Given task:
Copy the records verbatim from the line that contains "Open the 都道府県" up to and including the line that contains "Action: tap(30, 77)".

===== Material for this task

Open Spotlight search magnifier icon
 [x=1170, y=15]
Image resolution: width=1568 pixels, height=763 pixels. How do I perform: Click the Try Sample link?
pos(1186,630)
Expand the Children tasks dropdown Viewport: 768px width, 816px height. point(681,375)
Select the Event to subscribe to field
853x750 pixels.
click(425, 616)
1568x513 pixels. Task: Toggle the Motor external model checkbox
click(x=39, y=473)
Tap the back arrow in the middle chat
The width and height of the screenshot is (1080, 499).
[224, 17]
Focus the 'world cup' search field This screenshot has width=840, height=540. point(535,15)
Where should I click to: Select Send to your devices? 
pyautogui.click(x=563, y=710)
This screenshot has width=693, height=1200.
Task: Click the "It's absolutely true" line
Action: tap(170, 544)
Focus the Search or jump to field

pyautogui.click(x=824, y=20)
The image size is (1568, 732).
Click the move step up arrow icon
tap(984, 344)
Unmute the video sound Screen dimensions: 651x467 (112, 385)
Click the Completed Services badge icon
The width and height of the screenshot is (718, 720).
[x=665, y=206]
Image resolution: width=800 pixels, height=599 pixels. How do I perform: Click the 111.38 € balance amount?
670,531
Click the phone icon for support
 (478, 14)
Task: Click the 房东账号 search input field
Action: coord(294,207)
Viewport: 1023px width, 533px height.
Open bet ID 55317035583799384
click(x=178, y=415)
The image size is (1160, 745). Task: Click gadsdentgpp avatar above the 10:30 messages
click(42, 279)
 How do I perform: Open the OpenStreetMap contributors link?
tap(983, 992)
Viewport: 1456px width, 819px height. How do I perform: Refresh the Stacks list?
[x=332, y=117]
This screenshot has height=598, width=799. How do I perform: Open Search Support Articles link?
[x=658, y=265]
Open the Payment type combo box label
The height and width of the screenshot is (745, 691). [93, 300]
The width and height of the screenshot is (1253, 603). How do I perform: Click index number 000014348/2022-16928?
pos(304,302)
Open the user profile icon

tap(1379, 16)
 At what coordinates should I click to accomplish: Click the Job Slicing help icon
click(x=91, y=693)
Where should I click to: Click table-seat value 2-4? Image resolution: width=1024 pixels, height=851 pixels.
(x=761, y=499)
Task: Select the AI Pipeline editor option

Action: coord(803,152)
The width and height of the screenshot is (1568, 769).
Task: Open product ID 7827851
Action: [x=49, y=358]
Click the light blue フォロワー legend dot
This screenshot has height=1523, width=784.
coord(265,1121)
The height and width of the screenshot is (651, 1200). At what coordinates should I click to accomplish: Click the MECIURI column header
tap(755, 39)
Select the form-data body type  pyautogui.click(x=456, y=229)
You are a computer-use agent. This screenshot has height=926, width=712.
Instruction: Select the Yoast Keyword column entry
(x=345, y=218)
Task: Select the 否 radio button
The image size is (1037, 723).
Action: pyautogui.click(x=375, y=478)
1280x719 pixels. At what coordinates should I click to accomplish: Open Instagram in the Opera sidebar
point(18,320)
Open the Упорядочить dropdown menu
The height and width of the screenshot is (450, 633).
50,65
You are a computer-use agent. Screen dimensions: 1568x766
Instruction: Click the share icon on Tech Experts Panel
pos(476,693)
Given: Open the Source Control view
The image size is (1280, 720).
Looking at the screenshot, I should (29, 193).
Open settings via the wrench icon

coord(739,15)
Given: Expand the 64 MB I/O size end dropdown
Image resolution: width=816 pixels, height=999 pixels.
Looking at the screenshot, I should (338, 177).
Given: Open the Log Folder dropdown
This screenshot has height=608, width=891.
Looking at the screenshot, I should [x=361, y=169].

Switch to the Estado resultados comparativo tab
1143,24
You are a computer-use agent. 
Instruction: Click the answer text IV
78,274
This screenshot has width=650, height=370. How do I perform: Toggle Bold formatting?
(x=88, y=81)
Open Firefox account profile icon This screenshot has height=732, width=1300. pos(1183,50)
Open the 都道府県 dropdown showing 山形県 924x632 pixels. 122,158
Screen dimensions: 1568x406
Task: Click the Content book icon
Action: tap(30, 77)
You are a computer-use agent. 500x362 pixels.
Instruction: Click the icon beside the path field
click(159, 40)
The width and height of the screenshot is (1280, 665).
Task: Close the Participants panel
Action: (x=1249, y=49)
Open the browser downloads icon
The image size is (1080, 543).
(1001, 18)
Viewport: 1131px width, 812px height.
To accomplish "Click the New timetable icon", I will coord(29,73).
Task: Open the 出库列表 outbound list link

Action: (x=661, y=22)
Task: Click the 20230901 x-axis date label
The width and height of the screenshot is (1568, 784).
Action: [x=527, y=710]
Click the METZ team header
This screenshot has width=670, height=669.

==========

Output of the task:
Open the 都道府県 dropdown showing 山形県 924x632 pixels. 122,158
Screen dimensions: 1568x406
Task: Click the Content book icon
Action: tap(30, 77)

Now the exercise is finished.